Configure diagnostic settings for all Azure resources

Platform metrics are sent automatically to Azure Monitor Metrics by default and without configuration. Platform logs provide detailed diagnostic and auditing information for Azure resources and the Azure platform they depend on and are one of the following types:

  • Resource logs that aren’t collected until they’re routed to a destination.
  • Activity logs that exist on their own but can be routed to other locations.

Each Azure resource requires its own diagnostic setting, which defines the following criteria:

  • Sources The type of metric and log data to send to the destinations defined in the setting. The available types vary by resource type.
  • Destinations: One or more destinations to send to.

A single diagnostic setting can define no more than one of each of the destinations. If you want to send data to more than one of a particular destination type (for example, two different Log Analytics workspaces), create multiple settings. Each resource can have up to five diagnostic settings.

Fore information, see Diagnostic settings in Azure Monitor.

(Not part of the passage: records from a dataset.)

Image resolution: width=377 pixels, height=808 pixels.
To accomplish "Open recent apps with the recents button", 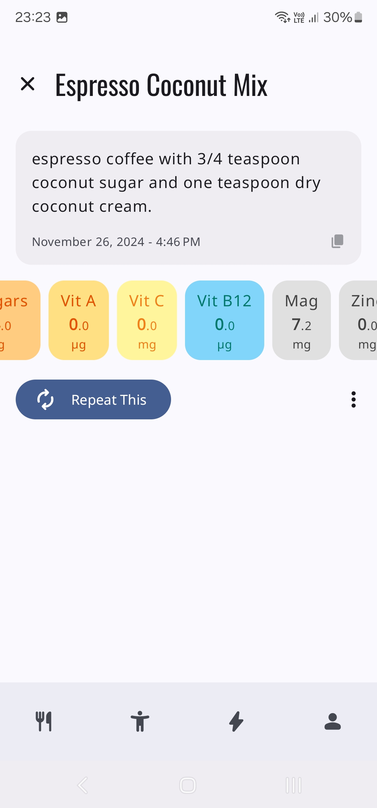I will pos(293,785).
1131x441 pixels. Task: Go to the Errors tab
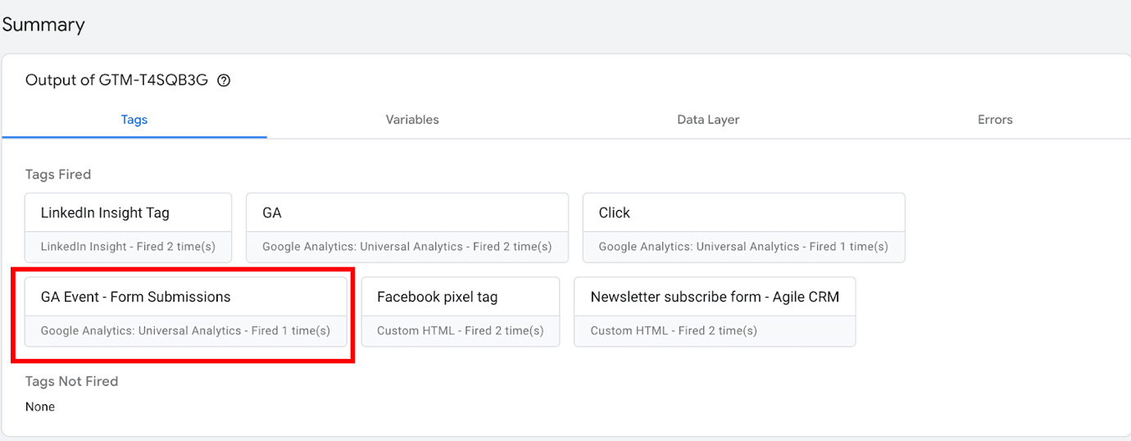995,120
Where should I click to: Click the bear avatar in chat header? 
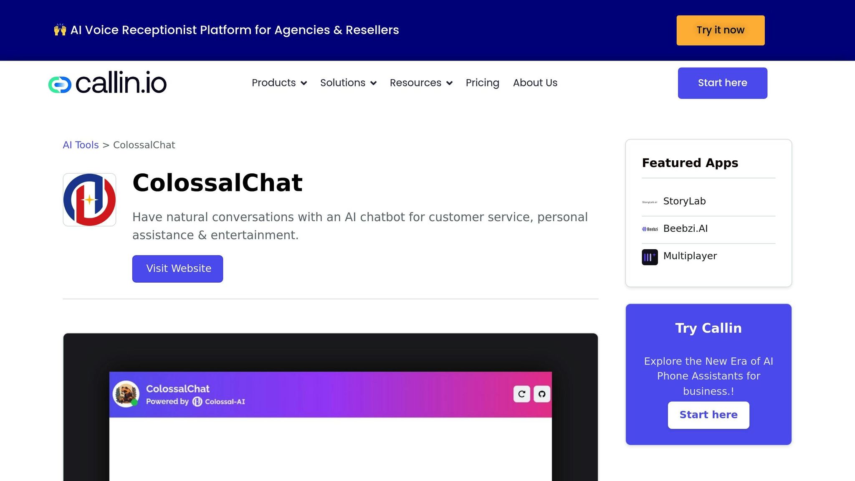point(126,393)
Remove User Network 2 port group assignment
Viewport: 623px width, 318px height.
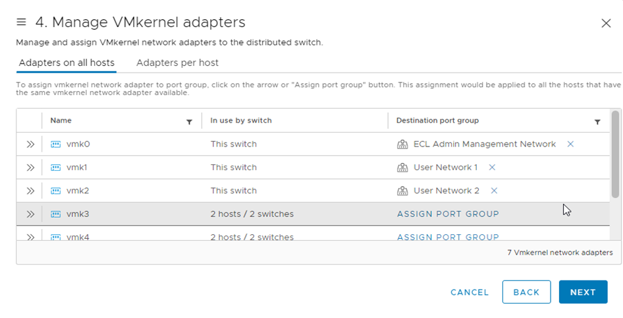click(494, 191)
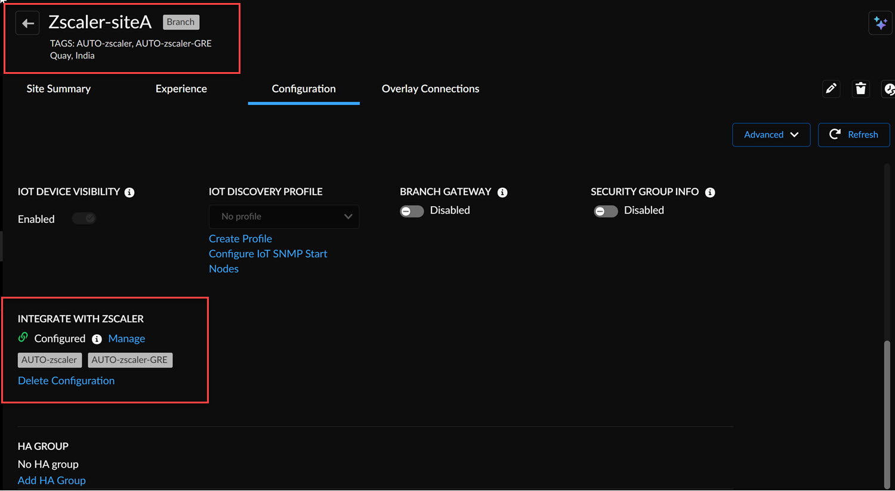
Task: Toggle the IoT Device Visibility switch
Action: tap(84, 219)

// Azure Resource Graph Query
// Find all Virtual Machines without diagnostic settings enabled/with diagnostic settings enabled but not configured both performance counters and event logs/syslogs.
resources
| where type =~ "microsoft.compute/virtualmachines"
| project name, id, tags, lowerCaseVmId = tolower(id)
| join kind = leftouter (
    resources
    | where type =~ "Microsoft.Compute/virtualMachines/extensions" and properties.publisher =~ "Microsoft.Azure.Diagnostics"
    | project
        lowerCaseVmIdOfExtension = tolower(substring(id, 0, indexof(id, "/extensions/"))),
        extensionType = properties.type,
        provisioningState = properties.provisioningState,
        storageAccount = properties.settings.StorageAccount,
        // Windows
        wadPerfCounters = properties.settings.WadCfg.DiagnosticMonitorConfiguration.PerformanceCounters.PerformanceCounterConfiguration,
        wadEventLogs = properties.settings.WadCfg.DiagnosticMonitorConfiguration.WindowsEventLog,
        // Linux
        ladPerfCounters = properties.settings.ladCfg.diagnosticMonitorConfiguration.performanceCounters.performanceCounterConfiguration,
        ladSyslog = properties.settings.ladCfg.diagnosticMonitorConfiguration.syslogEvents
    | extend
        // Windows
        isWadPerfCountersConfigured = iif(array_length(wadPerfCounters) > 0, true, false),
        isWadEventLogsConfigured = iif(isnotnull(wadEventLogs) and array_length(wadEventLogs.DataSource) > 0, true, false),
        // Linux
        isLadPerfCountersConfigured = iif(array_length(ladPerfCounters) > 0, true, false),
        isLadSyslogConfigured = isnotnull(ladSyslog)
    | project
        lowerCaseVmIdOfExtension,
        extensionType,
        provisioningState,
        storageAccount,
        isPerfCountersConfigured = case(extensionType =~ "IaaSDiagnostics", isWadPerfCountersConfigured, extensionType =~ "LinuxDiagnostic", isLadPerfCountersConfigured, false),
        isEventLogsConfigured = case(extensionType =~ "IaaSDiagnostics", isWadEventLogsConfigured, extensionType =~ "LinuxDiagnostic", isLadSyslogConfigured, false)
    )
    on $left.lowerCaseVmId == $right.lowerCaseVmIdOfExtension
| where isempty(lowerCaseVmIdOfExtension) or provisioningState !~ "Succeeded" or not(isPerfCountersConfigured and isEventLogsConfigured)
| extend
    param1 = strcat("DiagnosticSetting: ", iif(isnotnull(extensionType), strcat("Enabled, partially configured (", extensionType, ")"), "Not enabled")),
    param2 = strcat("ProvisioningState: ", iif(isnotnull(provisioningState), provisioningState, "n/a")),
    param3 = strcat("storageAccount: ", iif(isnotnull(storageAccount), storageAccount, "n/a")),
    param4 = strcat("PerformanceCounters: ", case(isnull(isPerfCountersConfigured), "n/a", isPerfCountersConfigured, "Configured", "Not configured")),
    param5 = strcat("EventLogs/Syslogs: ", case(isnull(isEventLogsConfigured), "n/a", isEventLogsConfigured, "Configured", "Not configured"))
| project recommendationId = "vm-21", name, id, tags, param1, param2, param3, param4, param5

Availability zone support

Azure availability zones are at least three physically separate groups of datacenters within each Azure region. Datacenters within each zone are equipped with independent power, cooling, and networking infrastructure. In the case of a local zone failure, availability zones are designed so that if the one zone is affected, regional services, capacity, and high availability are supported by the remaining two zones.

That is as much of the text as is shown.